Problem: What the task needs is every record repeated exactly, nothing more.

Data shown:
▬▬▬▬▬▬

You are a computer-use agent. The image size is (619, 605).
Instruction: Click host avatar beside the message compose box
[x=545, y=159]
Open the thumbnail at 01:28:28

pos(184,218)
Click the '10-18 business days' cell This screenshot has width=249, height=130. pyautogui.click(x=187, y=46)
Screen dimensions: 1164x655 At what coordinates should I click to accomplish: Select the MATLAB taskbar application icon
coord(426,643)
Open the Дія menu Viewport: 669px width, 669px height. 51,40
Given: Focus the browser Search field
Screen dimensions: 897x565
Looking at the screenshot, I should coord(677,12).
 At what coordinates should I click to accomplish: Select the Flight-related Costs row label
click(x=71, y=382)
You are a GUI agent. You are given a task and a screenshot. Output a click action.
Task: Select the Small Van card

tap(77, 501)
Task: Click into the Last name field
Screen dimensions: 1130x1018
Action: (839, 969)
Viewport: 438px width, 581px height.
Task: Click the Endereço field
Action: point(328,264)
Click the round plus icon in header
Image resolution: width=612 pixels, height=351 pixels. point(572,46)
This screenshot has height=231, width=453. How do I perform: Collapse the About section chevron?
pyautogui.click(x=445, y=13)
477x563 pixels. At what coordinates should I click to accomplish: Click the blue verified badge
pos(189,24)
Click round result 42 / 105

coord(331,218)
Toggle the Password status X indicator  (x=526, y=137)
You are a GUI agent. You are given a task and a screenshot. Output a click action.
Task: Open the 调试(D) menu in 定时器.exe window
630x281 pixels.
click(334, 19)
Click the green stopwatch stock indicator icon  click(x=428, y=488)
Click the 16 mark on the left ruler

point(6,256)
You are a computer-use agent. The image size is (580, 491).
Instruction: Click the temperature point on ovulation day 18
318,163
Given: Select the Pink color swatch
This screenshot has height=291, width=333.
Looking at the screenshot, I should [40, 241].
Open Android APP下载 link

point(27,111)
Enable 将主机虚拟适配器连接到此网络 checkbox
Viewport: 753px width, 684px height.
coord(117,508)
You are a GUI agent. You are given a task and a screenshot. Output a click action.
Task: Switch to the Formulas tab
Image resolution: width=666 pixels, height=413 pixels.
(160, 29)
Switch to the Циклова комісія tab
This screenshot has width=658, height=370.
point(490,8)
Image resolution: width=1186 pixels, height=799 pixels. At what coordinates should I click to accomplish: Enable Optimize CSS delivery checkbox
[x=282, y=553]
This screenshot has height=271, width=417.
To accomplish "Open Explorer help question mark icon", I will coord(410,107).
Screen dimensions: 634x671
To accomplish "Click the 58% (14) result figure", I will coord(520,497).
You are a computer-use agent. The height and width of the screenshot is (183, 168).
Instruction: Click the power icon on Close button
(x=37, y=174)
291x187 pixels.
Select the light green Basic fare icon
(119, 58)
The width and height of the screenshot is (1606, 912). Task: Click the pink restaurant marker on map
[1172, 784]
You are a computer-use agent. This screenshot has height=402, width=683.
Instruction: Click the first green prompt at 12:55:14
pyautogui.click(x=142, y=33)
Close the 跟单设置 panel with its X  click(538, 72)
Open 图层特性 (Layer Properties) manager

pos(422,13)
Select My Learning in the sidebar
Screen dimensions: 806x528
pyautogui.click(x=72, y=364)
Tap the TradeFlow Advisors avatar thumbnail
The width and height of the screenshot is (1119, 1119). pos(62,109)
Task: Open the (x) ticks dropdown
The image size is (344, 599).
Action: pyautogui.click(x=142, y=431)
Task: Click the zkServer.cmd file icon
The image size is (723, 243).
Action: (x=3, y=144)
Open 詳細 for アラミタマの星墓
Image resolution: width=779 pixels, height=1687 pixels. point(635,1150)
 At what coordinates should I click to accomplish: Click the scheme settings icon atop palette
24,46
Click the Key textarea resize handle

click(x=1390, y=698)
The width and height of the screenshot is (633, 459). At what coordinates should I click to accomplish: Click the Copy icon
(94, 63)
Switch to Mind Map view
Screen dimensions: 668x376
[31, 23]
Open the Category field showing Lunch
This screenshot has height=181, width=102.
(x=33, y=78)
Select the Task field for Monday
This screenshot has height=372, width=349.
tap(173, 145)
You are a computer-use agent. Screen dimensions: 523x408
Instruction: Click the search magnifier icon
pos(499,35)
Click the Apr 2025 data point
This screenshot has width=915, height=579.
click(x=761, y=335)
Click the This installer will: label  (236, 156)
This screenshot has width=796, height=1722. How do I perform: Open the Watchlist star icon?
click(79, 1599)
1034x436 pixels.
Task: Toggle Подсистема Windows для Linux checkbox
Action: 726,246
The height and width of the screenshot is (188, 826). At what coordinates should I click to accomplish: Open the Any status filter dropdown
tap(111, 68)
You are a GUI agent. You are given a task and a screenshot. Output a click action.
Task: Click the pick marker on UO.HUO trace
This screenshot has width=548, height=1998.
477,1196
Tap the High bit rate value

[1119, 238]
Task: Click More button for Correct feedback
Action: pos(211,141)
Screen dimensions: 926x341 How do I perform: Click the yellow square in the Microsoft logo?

▬▬▬▬▬▬

Exercise solution:
You are a computer-use agent. The image size is (619, 605).
Instruction: Click host avatar beside the message compose box
[x=545, y=159]
Open the thumbnail at 01:28:28

pos(184,218)
Click the '10-18 business days' cell This screenshot has width=249, height=130. pyautogui.click(x=187, y=46)
Screen dimensions: 1164x655 At what coordinates should I click to accomplish: Select the MATLAB taskbar application icon
coord(426,643)
Open the Дія menu Viewport: 669px width, 669px height. 51,40
Given: Focus the browser Search field
Screen dimensions: 897x565
Looking at the screenshot, I should coord(677,12).
 At what coordinates should I click to accomplish: Select the Flight-related Costs row label
click(x=71, y=382)
You are a GUI agent. You are given a task and a screenshot. Output a click action.
Task: Select the Small Van card

tap(77, 501)
Task: Click into the Last name field
Screen dimensions: 1130x1018
Action: (839, 969)
Viewport: 438px width, 581px height.
Task: Click the Endereço field
Action: point(328,264)
Click the round plus icon in header
Image resolution: width=612 pixels, height=351 pixels. point(572,46)
This screenshot has height=231, width=453. How do I perform: Collapse the About section chevron?
pyautogui.click(x=445, y=13)
477x563 pixels. At what coordinates should I click to accomplish: Click the blue verified badge
pos(189,24)
Click round result 42 / 105

coord(331,218)
Toggle the Password status X indicator  (x=526, y=137)
You are a GUI agent. You are given a task and a screenshot. Output a click action.
Task: Open the 调试(D) menu in 定时器.exe window
630x281 pixels.
click(334, 19)
Click the green stopwatch stock indicator icon  click(x=428, y=488)
Click the 16 mark on the left ruler

point(6,256)
You are a computer-use agent. The image size is (580, 491).
Instruction: Click the temperature point on ovulation day 18
318,163
Given: Select the Pink color swatch
This screenshot has height=291, width=333.
Looking at the screenshot, I should [40, 241].
Open Android APP下载 link

point(27,111)
Enable 将主机虚拟适配器连接到此网络 checkbox
Viewport: 753px width, 684px height.
coord(117,508)
You are a GUI agent. You are given a task and a screenshot. Output a click action.
Task: Switch to the Formulas tab
Image resolution: width=666 pixels, height=413 pixels.
(160, 29)
Switch to the Циклова комісія tab
This screenshot has width=658, height=370.
point(490,8)
Image resolution: width=1186 pixels, height=799 pixels. At what coordinates should I click to accomplish: Enable Optimize CSS delivery checkbox
[x=282, y=553]
This screenshot has height=271, width=417.
To accomplish "Open Explorer help question mark icon", I will coord(410,107).
Screen dimensions: 634x671
To accomplish "Click the 58% (14) result figure", I will coord(520,497).
You are a computer-use agent. The height and width of the screenshot is (183, 168).
Instruction: Click the power icon on Close button
(x=37, y=174)
291x187 pixels.
Select the light green Basic fare icon
(119, 58)
The width and height of the screenshot is (1606, 912). Task: Click the pink restaurant marker on map
[1172, 784]
You are a computer-use agent. This screenshot has height=402, width=683.
Instruction: Click the first green prompt at 12:55:14
pyautogui.click(x=142, y=33)
Close the 跟单设置 panel with its X  click(538, 72)
Open 图层特性 (Layer Properties) manager

pos(422,13)
Select My Learning in the sidebar
Screen dimensions: 806x528
pyautogui.click(x=72, y=364)
Tap the TradeFlow Advisors avatar thumbnail
The width and height of the screenshot is (1119, 1119). pos(62,109)
Task: Open the (x) ticks dropdown
The image size is (344, 599).
Action: pyautogui.click(x=142, y=431)
Task: Click the zkServer.cmd file icon
The image size is (723, 243).
Action: (x=3, y=144)
Open 詳細 for アラミタマの星墓
Image resolution: width=779 pixels, height=1687 pixels. point(635,1150)
 At what coordinates should I click to accomplish: Click the scheme settings icon atop palette
24,46
Click the Key textarea resize handle

click(x=1390, y=698)
The width and height of the screenshot is (633, 459). At what coordinates should I click to accomplish: Click the Copy icon
(94, 63)
Switch to Mind Map view
Screen dimensions: 668x376
[31, 23]
Open the Category field showing Lunch
This screenshot has height=181, width=102.
(x=33, y=78)
Select the Task field for Monday
This screenshot has height=372, width=349.
tap(173, 145)
You are a computer-use agent. Screen dimensions: 523x408
Instruction: Click the search magnifier icon
pos(499,35)
Click the Apr 2025 data point
This screenshot has width=915, height=579.
click(x=761, y=335)
Click the This installer will: label  (236, 156)
This screenshot has width=796, height=1722. How do I perform: Open the Watchlist star icon?
click(79, 1599)
1034x436 pixels.
Task: Toggle Подсистема Windows для Linux checkbox
Action: 726,246
The height and width of the screenshot is (188, 826). At what coordinates should I click to accomplish: Open the Any status filter dropdown
tap(111, 68)
You are a GUI agent. You are given a task and a screenshot. Output a click action.
Task: Click the pick marker on UO.HUO trace
This screenshot has width=548, height=1998.
477,1196
Tap the High bit rate value

[1119, 238]
Task: Click More button for Correct feedback
Action: pos(211,141)
Screen dimensions: 926x341 How do I perform: Click the yellow square in the Microsoft logo?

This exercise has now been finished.